A one-command option, though similar, wouldn't be too hard to accomplish. Just "charge" a jump, ala Mega Buster, then release it for a jump with appropriate height/momentum. At first, proper timing/planning would be a pain in the ass for players to execute, but once mastered (along with fitting level/obstacle design) would also lead to insane TAS-looking playthroughs, too. Only catch there, is making controls friendly enough so that if you have to pull of something else, you can... and if it gets overcharged and under death spikes (or some similar height-sensitive obstacle/setback), you have a way of "abandoning" that jump as well, and starting it over without being penalized for it. In fact, you could even have it auto-align with tiles or half-tiles before takeoff - many real people have that kind of actual definitive control of their feet/pacing.
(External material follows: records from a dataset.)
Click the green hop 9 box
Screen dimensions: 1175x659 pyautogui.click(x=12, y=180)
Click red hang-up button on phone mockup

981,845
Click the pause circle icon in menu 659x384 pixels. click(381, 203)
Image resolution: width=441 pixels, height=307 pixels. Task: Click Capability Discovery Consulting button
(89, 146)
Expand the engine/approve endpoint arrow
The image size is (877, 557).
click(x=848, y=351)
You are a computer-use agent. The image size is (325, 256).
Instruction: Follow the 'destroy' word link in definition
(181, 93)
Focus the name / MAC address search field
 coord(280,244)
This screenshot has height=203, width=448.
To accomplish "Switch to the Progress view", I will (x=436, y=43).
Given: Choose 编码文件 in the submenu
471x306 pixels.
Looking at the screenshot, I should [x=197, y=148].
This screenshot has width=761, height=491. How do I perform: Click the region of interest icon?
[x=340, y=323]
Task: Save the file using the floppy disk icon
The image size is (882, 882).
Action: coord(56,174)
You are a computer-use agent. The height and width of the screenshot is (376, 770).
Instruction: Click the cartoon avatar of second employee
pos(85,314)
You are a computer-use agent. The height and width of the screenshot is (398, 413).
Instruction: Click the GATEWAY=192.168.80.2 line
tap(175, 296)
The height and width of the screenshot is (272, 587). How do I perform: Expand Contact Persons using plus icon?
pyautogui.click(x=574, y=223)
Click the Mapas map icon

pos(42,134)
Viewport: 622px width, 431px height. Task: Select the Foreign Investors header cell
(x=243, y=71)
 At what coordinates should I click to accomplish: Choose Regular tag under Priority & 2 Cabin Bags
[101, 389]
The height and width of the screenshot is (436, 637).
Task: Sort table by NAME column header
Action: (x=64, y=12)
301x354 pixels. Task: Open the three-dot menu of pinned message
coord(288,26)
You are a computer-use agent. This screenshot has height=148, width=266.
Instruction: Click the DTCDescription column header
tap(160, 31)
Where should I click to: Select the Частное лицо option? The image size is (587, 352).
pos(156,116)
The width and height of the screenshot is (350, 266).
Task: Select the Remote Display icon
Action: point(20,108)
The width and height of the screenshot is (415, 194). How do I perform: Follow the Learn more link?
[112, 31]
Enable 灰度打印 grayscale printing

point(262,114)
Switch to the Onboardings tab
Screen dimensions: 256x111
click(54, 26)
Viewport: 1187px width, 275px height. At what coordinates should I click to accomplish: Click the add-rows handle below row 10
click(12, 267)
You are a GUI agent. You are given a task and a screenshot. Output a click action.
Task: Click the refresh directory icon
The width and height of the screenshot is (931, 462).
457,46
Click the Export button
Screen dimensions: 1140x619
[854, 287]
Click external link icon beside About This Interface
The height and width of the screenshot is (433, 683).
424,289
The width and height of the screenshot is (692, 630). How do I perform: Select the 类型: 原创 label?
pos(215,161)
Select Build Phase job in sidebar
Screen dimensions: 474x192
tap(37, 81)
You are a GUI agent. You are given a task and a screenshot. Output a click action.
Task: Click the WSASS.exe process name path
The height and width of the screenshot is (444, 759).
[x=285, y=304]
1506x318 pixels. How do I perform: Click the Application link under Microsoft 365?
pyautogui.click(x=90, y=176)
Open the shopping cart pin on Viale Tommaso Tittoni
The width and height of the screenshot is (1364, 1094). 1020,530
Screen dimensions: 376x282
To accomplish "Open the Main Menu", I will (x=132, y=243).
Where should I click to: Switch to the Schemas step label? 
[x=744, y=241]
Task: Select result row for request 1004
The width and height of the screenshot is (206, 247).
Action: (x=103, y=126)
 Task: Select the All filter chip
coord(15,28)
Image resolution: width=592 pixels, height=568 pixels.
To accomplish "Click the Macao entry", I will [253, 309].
As for double-jumping... somersaulting isn't all that different from it. People CAN shift their weight/momentum in mid-air, for real. It's how lots of stunts and skater tricks work, in fact. It's just not to the grossly exaggerated level that platformers take it to. Real degrees of it along with a "tiled" approach to landscaping, would make them practically worthless, anyways.

But tripping should be a real part of games like these. Just not an overused one... mostly a "watch where you're dashing/charging your jumps" kind of thing, if that.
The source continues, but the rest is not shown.